When should you shop for your Rhode Island homeowner’s insurance? It’s obvious that you’ll need it when you buy a new home, but other occasions should also prompt you to revisit your homeowner’s policy. Here are several scenarios when you may need to review your insurance coverage.
You Live in a High Risk Area
If you already live in a home in an area susceptible to flooding or other natural disasters, you need coverage beyond a typical homeowner’s policy. You’ll need to consider purchasing flood insurance and also maybe earthquake insurance.
You should have replacement coverage for your home and its contents, including the cost of any special features not typically found in similar homes.
You Renovated or Expanded Your Space
Renovating your home can increase its value, leaving you with inadequate coverage.
If you increase the square footage of your home by adding on an addition or renovating unused attic or garage space, you’ll need additional coverage. If you’re contemplating work, speak with your insurance agent beforehand. You’ll want protection during the construction period, because disaster can strike anytime.

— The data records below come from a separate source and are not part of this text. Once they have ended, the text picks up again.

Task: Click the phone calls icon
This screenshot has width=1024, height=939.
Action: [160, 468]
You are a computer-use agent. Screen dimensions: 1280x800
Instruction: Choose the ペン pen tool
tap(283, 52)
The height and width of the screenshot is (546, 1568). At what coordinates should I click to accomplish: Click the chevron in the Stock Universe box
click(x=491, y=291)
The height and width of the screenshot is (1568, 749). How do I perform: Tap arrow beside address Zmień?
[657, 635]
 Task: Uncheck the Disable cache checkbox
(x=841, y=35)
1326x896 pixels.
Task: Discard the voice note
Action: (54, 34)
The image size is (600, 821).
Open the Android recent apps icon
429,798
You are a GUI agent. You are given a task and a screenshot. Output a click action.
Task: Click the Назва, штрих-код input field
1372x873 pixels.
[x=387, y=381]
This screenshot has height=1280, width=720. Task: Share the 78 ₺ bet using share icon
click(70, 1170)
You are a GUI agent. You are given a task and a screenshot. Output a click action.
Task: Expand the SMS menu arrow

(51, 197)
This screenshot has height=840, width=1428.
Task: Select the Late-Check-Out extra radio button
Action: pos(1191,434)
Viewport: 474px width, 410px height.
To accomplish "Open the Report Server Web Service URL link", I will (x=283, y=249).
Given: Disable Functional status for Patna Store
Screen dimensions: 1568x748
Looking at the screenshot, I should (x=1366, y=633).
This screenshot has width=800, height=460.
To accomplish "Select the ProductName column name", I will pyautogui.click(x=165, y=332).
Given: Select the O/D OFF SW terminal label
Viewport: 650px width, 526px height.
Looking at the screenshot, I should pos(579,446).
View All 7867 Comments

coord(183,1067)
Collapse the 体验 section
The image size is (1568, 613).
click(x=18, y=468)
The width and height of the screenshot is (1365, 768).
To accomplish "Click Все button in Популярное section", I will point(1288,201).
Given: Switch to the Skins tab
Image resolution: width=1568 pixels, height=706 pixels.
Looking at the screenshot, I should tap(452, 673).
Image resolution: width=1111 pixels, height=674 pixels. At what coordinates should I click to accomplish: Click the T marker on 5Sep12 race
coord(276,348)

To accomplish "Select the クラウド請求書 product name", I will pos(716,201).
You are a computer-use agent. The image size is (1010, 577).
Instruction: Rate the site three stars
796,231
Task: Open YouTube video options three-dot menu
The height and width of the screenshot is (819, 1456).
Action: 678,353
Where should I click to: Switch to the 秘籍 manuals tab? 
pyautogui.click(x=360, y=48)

Some renovations can lower premiums significantly, too. For instance, a new roof can cut premiums by 10 to 20 percent. Your home’s roof protects the structure from rain, wind, snow, and hail, so when it’s in pristine shape you’re less likely to make an insurance claim.
Here in Rhode Island, we’re no strangers to hurricanes. You may receive deep discounts if you upgrade the shingles, install hurricane straps or take other preventative measures. The discounts vary from company to company and where your home is located, but measures to reduce risk usually mean you pay less.
If you upgrade the electrical or plumbing during a renovation, you may also qualify for a discount as these systems will be less likely to cause water damage or fire issues.
You Added A Pool
Enjoying a pool during the hot summer months is a great way to have fun and cool off without having to make the drive to South County to get to the beach – but did you know your insurer also considers it very risky? A pool is what the insurance industry calls an “attractive nuisance.” It draws others to your yard and increases the possibility of injury and death.
Your insurance agent will probably recommend a personal umbrella policy (PUP) for coverage beyond your homeowner’s policy. The Insurance Information Institute suggests a policy with $1 million of liability coverage for pool owners. The policy may also require you to fence in the pool area. A pool can also increase the value of your home, so you may need more overall coverage, too.
You Run A Home-Based Business
Your existing homeowner’s policy may protect you up to a certain limit, but it’s usually only about $2,500. If you carry stock or supplies or you use specialized equipment, discuss your coverage with your agent. They may suggest you add a rider to your policy to bolster your existing policy.
If your clients come and go from your home often, you may need a separate business policy. A separate policy can increase your protection against liability if someone injures themselves on your property.
If you haven’t updated your insurance coverage in some time, it’s always wise to call your insurance agent for a review. The purpose of insurance is to protect you against loss, but it cannot do so if you have insufficient coverage. Proper coverage provides peace of mind and financial compensation when you need it most.